Menurut Peneliti Eucalyptus Toba Pulp Lestari Adventris Lestarina Hutagaol, melalui Silvikultur 4.0, perseroan mampu mempertahankan target hingga 2,6 juta bibit eucalytus per bulan. Hal ini memungkinkan produksi pulp dilakukan secara sustainable.

“Kami melakukan pengembangan pembibitan, penelitian tentang nutrisi tanah, pemantauan kesehatan tanaman, perbaikan pohon dan pembibitan dengan mengadaptasi metode terbaru. Inilah yang disebut ilmu Silvikultur 4.0,” ujar Adventris Hutagaol dalam Dies Natalis Program Ilmu Kehutanan Universitas Sumatera Utara (USU) pada 10 November, yang dikutip dari siaran pers, Kamis (12/11).

Sementara itu, Advisor Socap Toba Pulp Lestari Simon H. Sidabukke mengungkapkan, untuk mendukung Silvikultur 4.0 maka perusahaan secara konsisten melakukan riset dengan melibatkan akademisi serta lulusan perguruan tinggi dari universitas di Indonesia demi menghasilkan bahan baku pulp yang berkualitas.

Simon mengatakan, salah satu yang dilakukan adalah dengan menggandeng Program Ilmu Kehutanan Universitas Sumatera Utara untuk memenuhi kebutuhan sumber daya manusia dalam rangka pengembangan riset yang dilakukan perusahaan.

“Kami di Toba Pulp selalu melakukan riset untuk pengelolaan bibit melalui klon di nursery, pengolahan tanah, penanganan terhadap hama dan penyakit, serta terus mencari bibit baru untuk menghasilkan pulp yang berkualitas guna memenuhi keinginan pasar,” kata Simon.

Dalam kesempatan itu, Ketua Panitia Dies Natalis Program Ilmu Kehutanan USU Prof.

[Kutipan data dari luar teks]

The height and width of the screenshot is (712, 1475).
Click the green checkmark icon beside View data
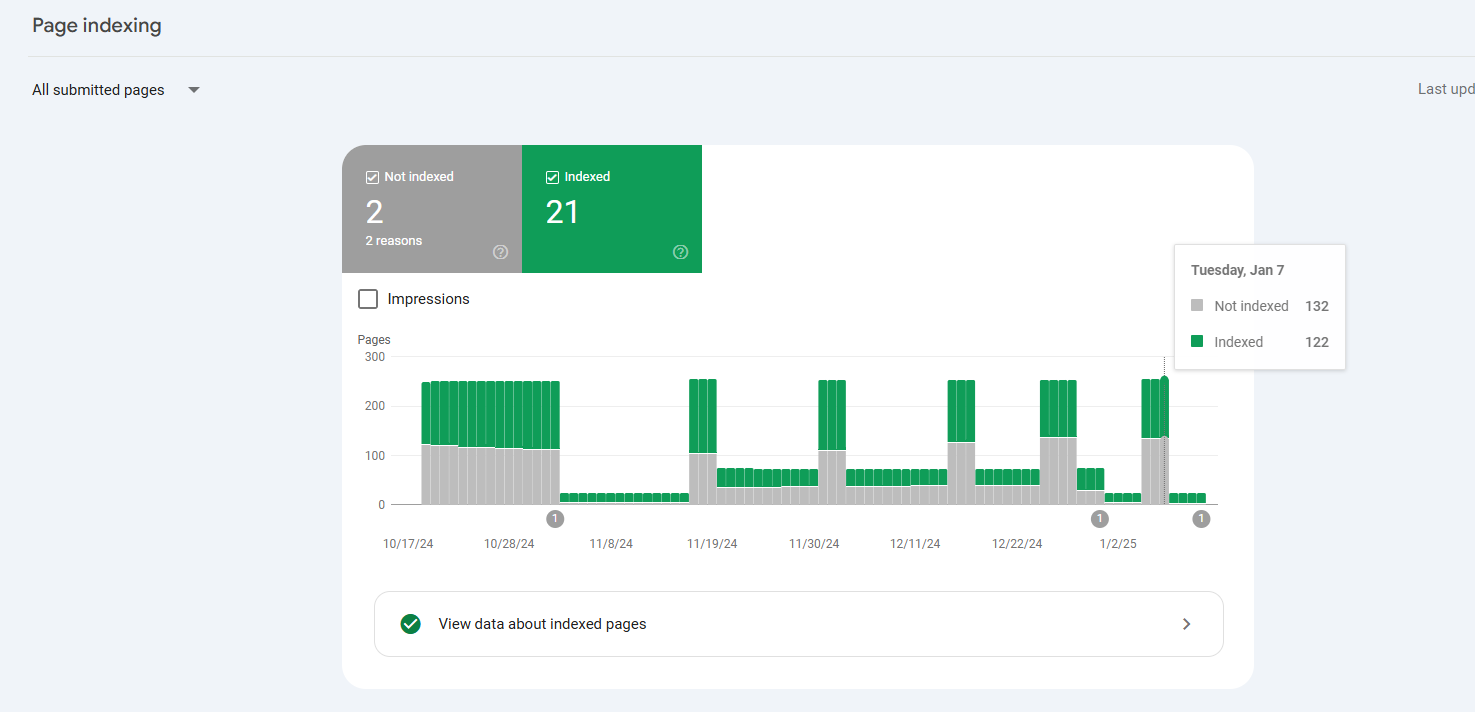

Mohammad Basyumi, S.Hut, M.Si. Ph.d menyampaikan bahwa sumber daya hutan sangat penting sebagai penyumbang devisa negara, yang memiliki nilai eknomi dan ekologi tinggi.

Revolusi industri 4.0 atau revolusi industri generasi keempat menuntut pelaku industri sektor kehutanan harus mampu melakukan perubahan agar selalu bisa menjawab tantangan yang ada.

“Dalam pengelolaan hutan juga harus mampu mengikuti perkembangan, sehingga sektor kehutanan dituntut mampu mengimbangi perkembangan yang ada, melalui peningkatan sumber daya manusia,” kata Mohammad.

Sejalan dengan itu, keberadaan silvikulturis sebagai ujung tombak pembangunan hutan diharapkan mampu memberikan inovasi, dan menjawab tantangan dalam pengelolaan hutan secara berkelanjutan.